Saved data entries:
"""

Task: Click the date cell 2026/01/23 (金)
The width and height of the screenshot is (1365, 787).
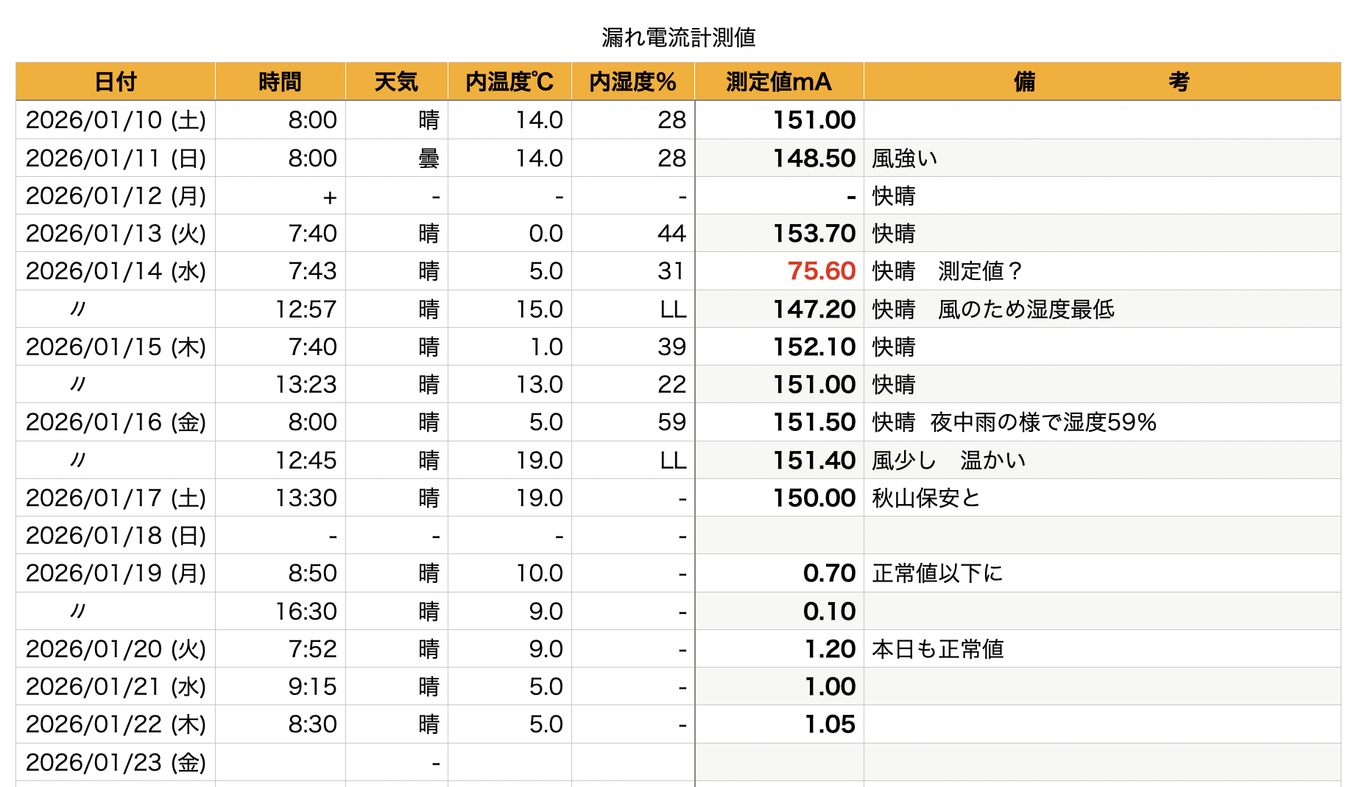Action: click(x=116, y=762)
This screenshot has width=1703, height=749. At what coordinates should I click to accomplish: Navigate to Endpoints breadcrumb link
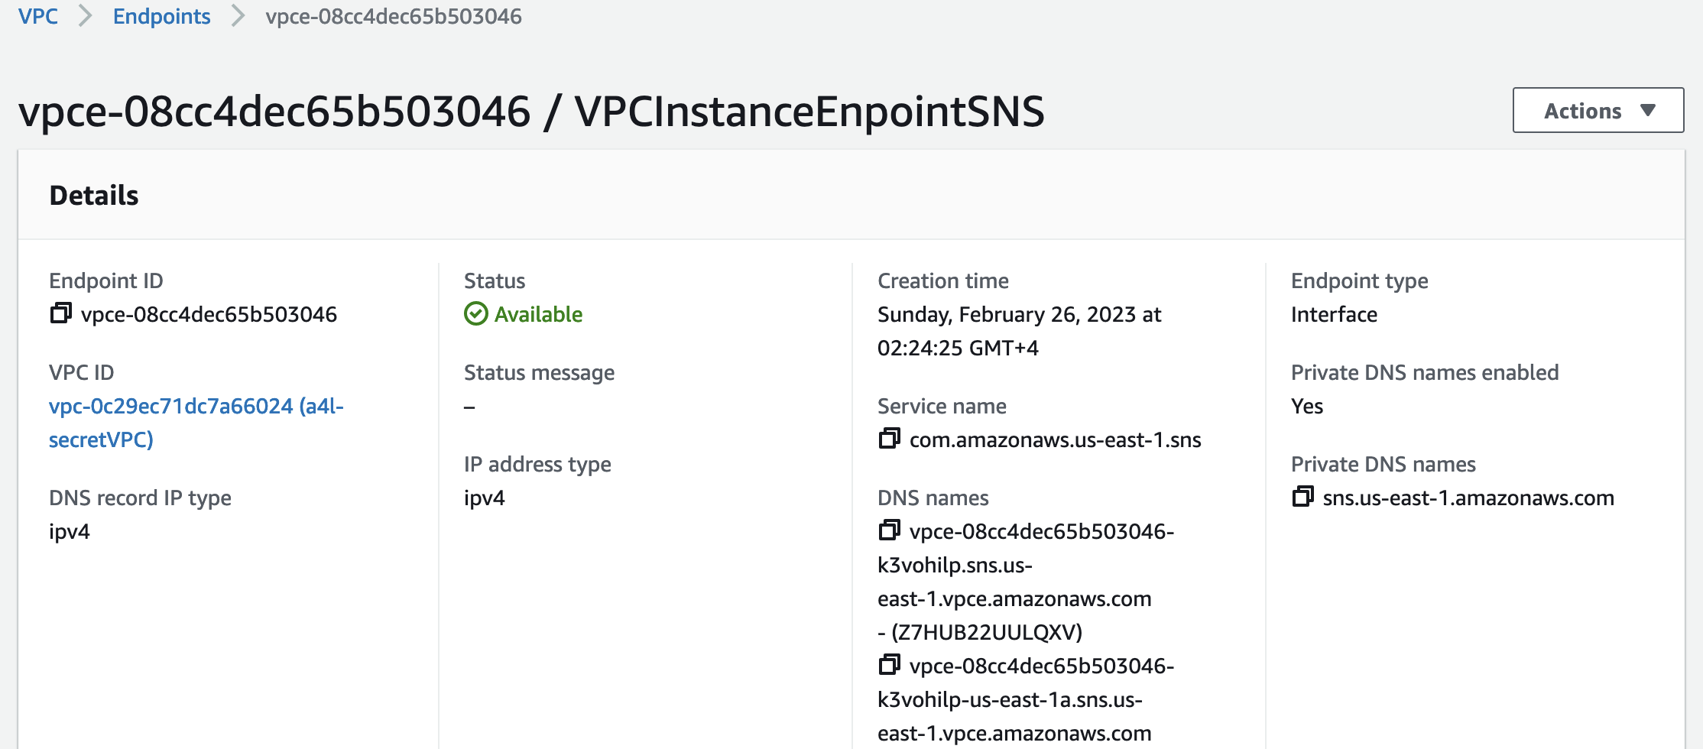tap(161, 16)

"""

▸ Problem requirements
Transcribe all the records above word for word, without their images.

▸ Written solution
Task: Click the date cell 2026/01/23 (金)
The width and height of the screenshot is (1365, 787).
Action: click(x=116, y=762)
This screenshot has width=1703, height=749. At what coordinates should I click to accomplish: Navigate to Endpoints breadcrumb link
tap(161, 16)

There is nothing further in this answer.